La respuesta a estas preguntas puede estar, en primera instancia, alejadas de nuestras creencias individuales, pero una vez que racional, ética y moralmente –como personas y como grupo– escogemos una de las alternativas posibles como la mejor forma de gestionarnos como especie ante los retos del presente, se convierte en una convicción que habrá de regir nuestros actos. Esto se traducirá no sólo en bonitos discursos y buenas intenciones sino en las leyes, en las políticas públicas, en programas educativos, en infraestructura pública, en maneras de vestir e incluso la forma de vincularnos con nuestra gente querida.

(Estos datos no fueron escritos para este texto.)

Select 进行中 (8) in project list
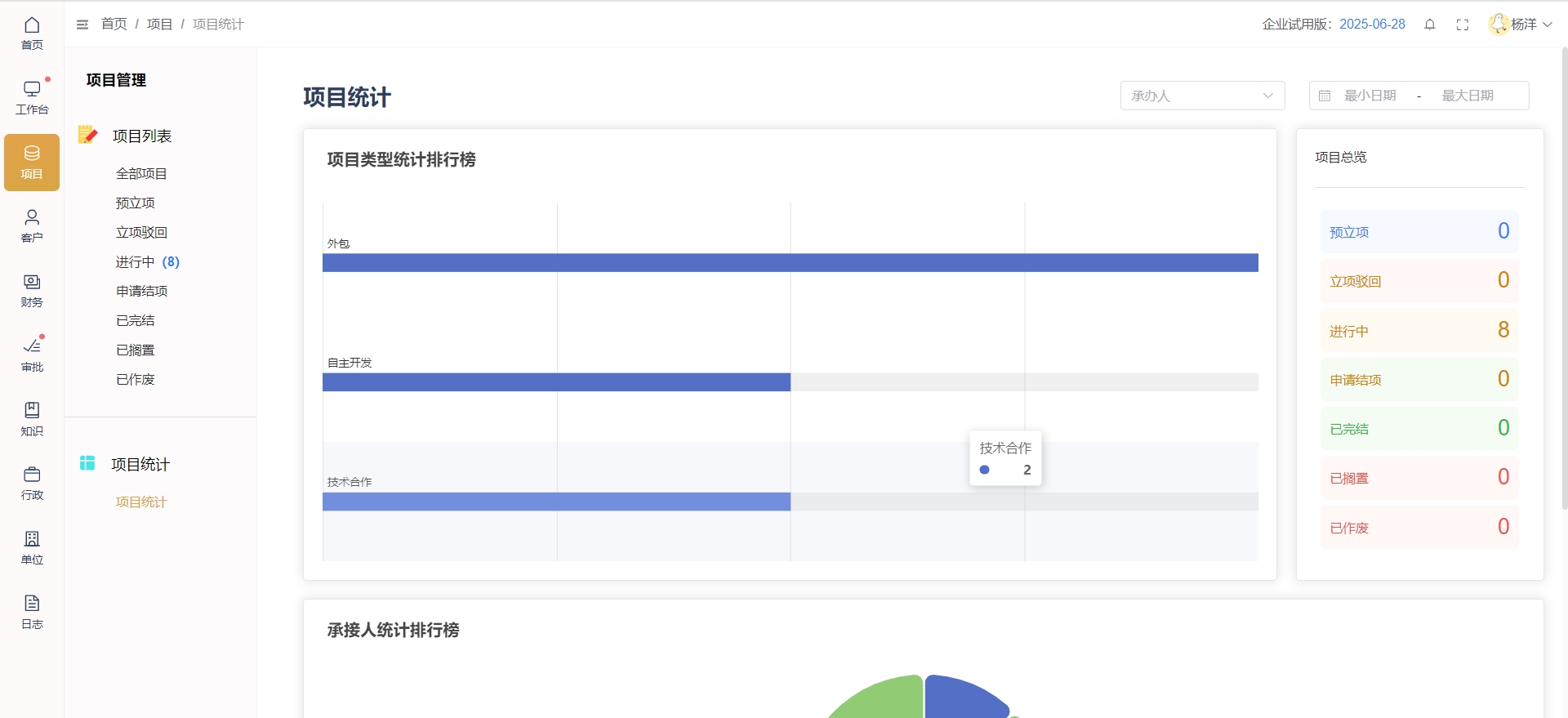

Esta manera de encararlo no niega ni limita la diversidad cultural. Una vez que hemos optado por una convicción de carácter general –que incluya la aceptación plena de la realidad objetiva y empíricamente probada–, la ideología y el tipo de relato que se utilicen para articular la narrativa que sostenga dicha convicción pueden ser muy diversos y en concordancia con la cultura que los elabore. Una vez que la convicción implícita se interioriza con seriedad, el relato resultante defenderá valores profundos y subyacentes que, una vez contrastados con otras culturas que hayan pasado por el mismo proceso, resultarían externamente distintos, pero análogos en su esencia.
Al contrario de limitar la diversidad cultural, el asumir una misma convicción racional y conscientemente y expresarla desde múltiples idiosincracias particulares, daría lugar a un mosaico de formas heterogéneas en que el ser humano es capaz de expresar un mismo valor.